Simulation Configuration Initial Thoughts
This is not a proposal of any kind. What follows are just some stream of consciousness thoughts on what could be done. To say that this project is in its infancy would be an understatement.
In order to configure simulations across multiple, probably virtualized, machines a large amount of configuration must be performed in order to construct the component systems. For example, boxes with appropriate software must be put together, and dozens or perhpas hundreds of taps, bridges etc. must be configured in order to construct a topology. The oppportunity for human error to creep in during this process renders it essentially manually unworkable for all but the simplest topologies.
This real-world configuration information needs to be imported into ns-3 and the various systems and devices need to be mapped to ns-3 constructs. For example, if a number of linux hosts are configured to participate in a wireless network using tap bridges, each ns-3 ghost node needs to know which host it is pretending to be and which device on that host it should be bridging to a wifi net device.
There is also a need to detect the overall state of a simulation and perfom actions based on state transitions. In the case of real-time emulation, individual simulator processes must be brought up and executed, but the simulation proper cannot start until all of the ns-3 processes are ready to process events. Currently, the only way to do this is by manually running shell scripts and printing messages on a display when the system gets into the desired state. This is also unworkable for all but the most simple topologies.
Configuration Management Database
We also want to be able to allow GUI topology builders and simulation managers to exist on top of this tool. For example, it would be the best of all worlds if, in a GUI, one could create a node graphic using a mouse click and have a virutal machine created for the user that backs that graphic. Another click could create a wireless network. A few clicks could create a wifi network device on the node graphic which would, in turn create a new device on the just-created virtual machine and a bridge into the system running the ns-3 process. The association between the tap device, the bridge and the ns-3 device would be saved and could be looked up in a global configuration management database (CMDB).
Automagic Script Generation
One could conceive of automatically generating scripts from the CMDB. For example, if a particular environment needs a wireless network, it doesn't sound horribly difficult to generate some C++ code to instantiate NodeContainers, DeviceContainers, WifiNetDevices, etc., from the configuration database and then create a real-time simulation that sits around waiting for something to happen (packets to arrive on devices). This code could be compiled and then distributed and run by a configuration management system (that is one of its primary jobs after all).
ns-3 State Detection
For state detection, there needs to be a service that lives in an ns-3 process that allows network programs to access the state of ns-3, and a global ns-3 state to be constructed. By this, I mean something like "all simulations are running," or "all simulations have passed t=10 sec." It would be nice to be able to wait for events, such as "emulation device running" on a process, or perhaps "emulation device running on nodes [4-12]" etc, etc.
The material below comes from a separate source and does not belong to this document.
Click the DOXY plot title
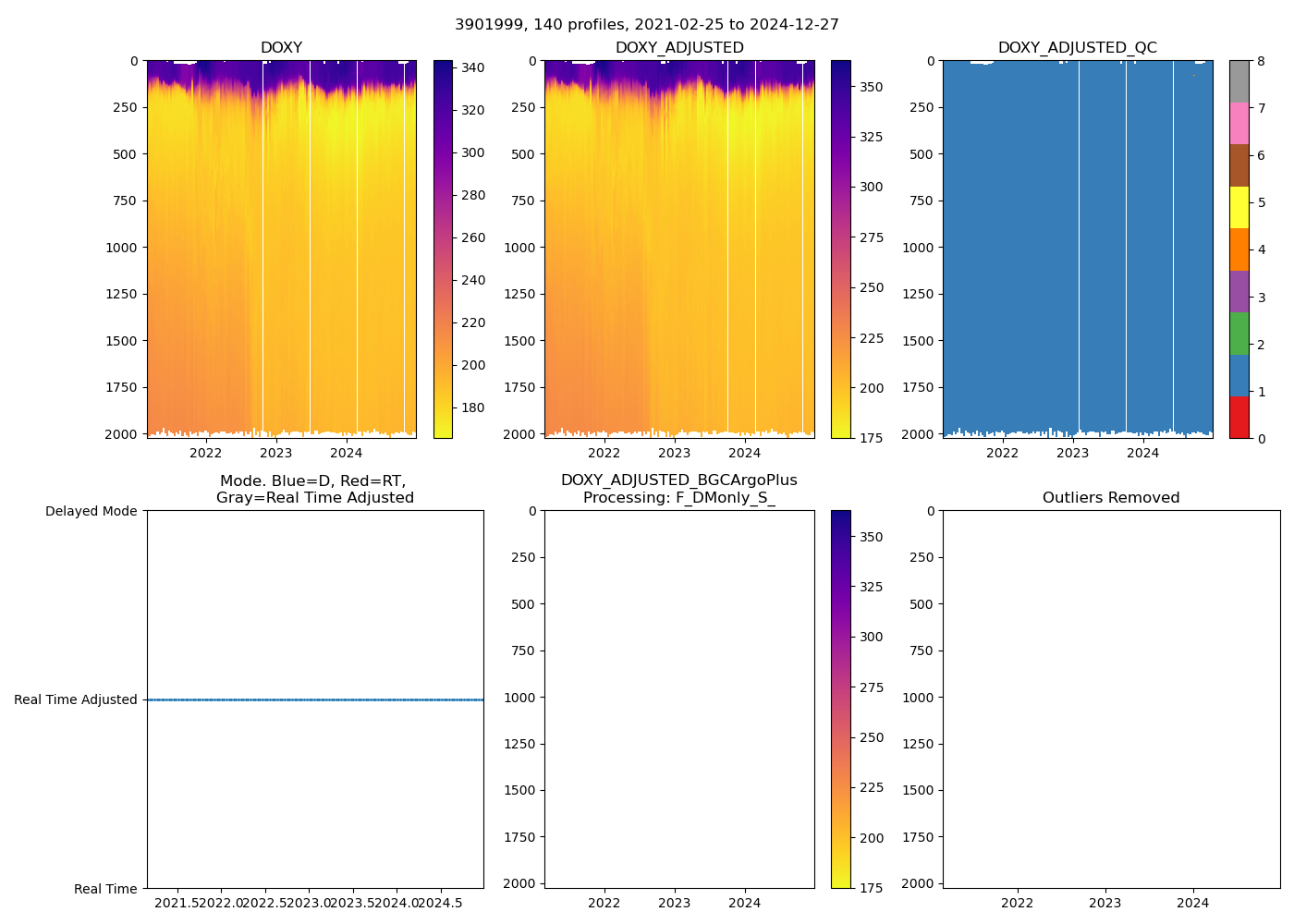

It would also be nice to be able to fire local and distributed events. For example, "when console button pushed, fire an event in each simulation that starts applications."
Google MapReduce provides named counters that might be a useful thing.
Another issue is simulation results. How does one collect results from dozens or perhaps hundreds of simulations? Right now, trace files are generated or statistics gathered. Trace files are saved in the local file system. If there are hundreds of local file systems, or a shared filesystem, how does the trace file get migrated back to the user in a rational way. Can results be saved to a database of some kine? How are the data named and managed?
Existing Partial Solutions
If you think about it, many large datacenters have similar problems. There may be dozens or hundreds of computer systems that must be properly configured. System administrators must be able to make configuration changes across large numbers of computers to, for example, upgrade software. Companies also have massive parallel algorithms running and the results must be collected and returned to users.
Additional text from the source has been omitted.